Jim Harrington who died on New Year’s Day at age 92, had an unusual business and political career that helped shape the state from mountains to coast.
A New Hampshire native and Virginia Military Institute graduate, Jim both grew up and died in Southern Pines, where he worked for the Pinehurst resort company for 20 years, including six as president, when it was controlled by descendants of founder James Walker Tufts. The Tufts sold the business for $9 million in 1970 to industrialist Malcolm McLean, whose Diamondhead Corp. struggled to run the resort. In 1984, the Dallas-based Dedman family took over and remain in charge of a now-thriving operation.
Jim was a Republican who worked as secretary of the N.C. Department of Natural and Economic Resources from 1973-76 under Gov. Jim Holshouser and secretary of the N.C. Department of Transportation from 1985-89 under Gov. Jim Martin. His tenure coincided with the establishment of the State Zoo in Asheboro and the state’s Highway Trust Fund, which has financed a statewide network of four-lane highways and loops around several cities.
His business career mostly involved real estate development, much of it in partnership with Texas investor and real estate developer Walter Davis, a major financial contributor to many N.C. powerbrokers, including Holshouser and former N.C. State Sen. Marc Basnight of Manteo, a Democrat who was Senate President Pro Tem from 1993-2010.
Harrington helped develop Sugar Mountain Resort, igniting North Carolina’s ski industry. He also was a key player at Kildaire Farms, the first planned-unit development in Cary in 1974; Southern Shores in Dare County; and Bald Head Island in Brunswick County, much of it with Davis’ backing.
“I remember Jim talking about how he wrote a $1 million check to Carolina Power & Light to lay a power line to connect with Bald Head Island,” says Robert Briggs, whose wife, Stephanie, is Harrington’s stepdaughter. The island was later sold to the Mitchell family of Texas, whose late billionaire patriarch George Mitchell pioneered hydraulic fracking.

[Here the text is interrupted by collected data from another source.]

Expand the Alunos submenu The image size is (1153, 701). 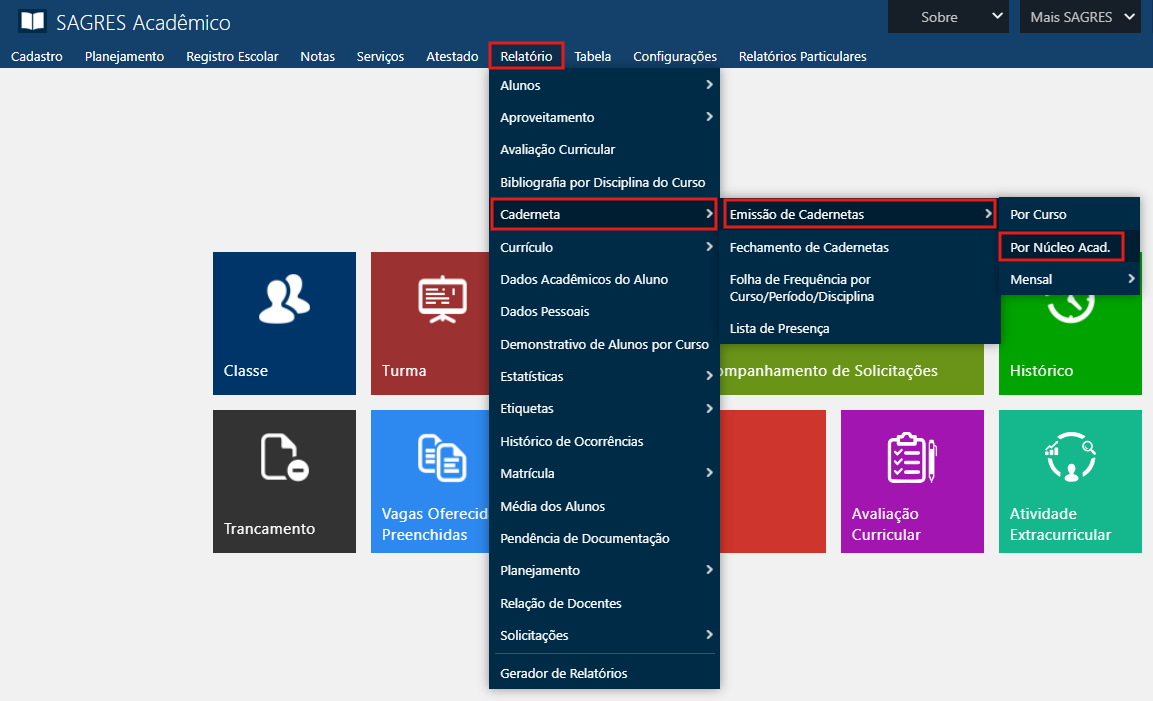tap(604, 85)
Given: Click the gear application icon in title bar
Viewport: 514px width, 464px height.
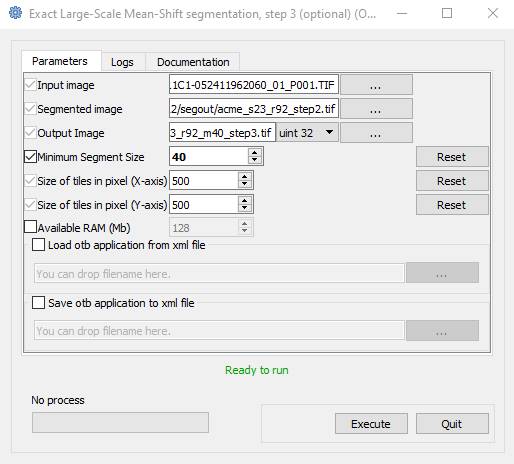Looking at the screenshot, I should pyautogui.click(x=15, y=13).
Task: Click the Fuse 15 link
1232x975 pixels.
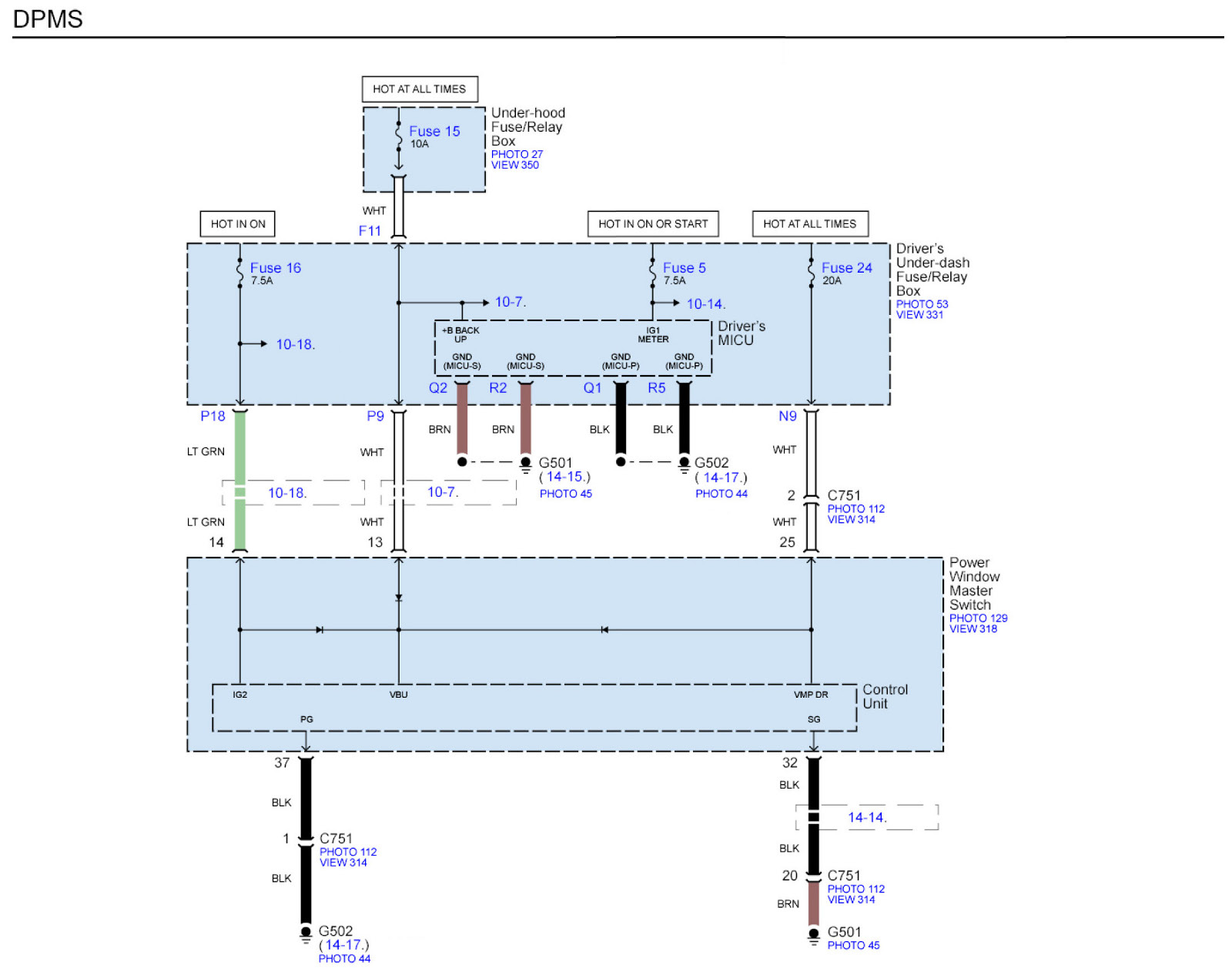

“Jim was the voice of the things that Walter Davis cooked up to do,” Robert Briggs says. “He was one of North Carolina’s greatest residents.”
Harrington had five children from two previous marriages. His wife for the last 30-plus years was Ann Quarterman Duncan, a former state legislator from Winston-Salelm and chair of the N.C. Employment Security Commission.
Gov. Martin, a longtime friend, called Harrington “a brilliant and dedicated man who served the state in many ways” in a career “marked by sound policy judgment, highly competent managerial skills and significant innovations.”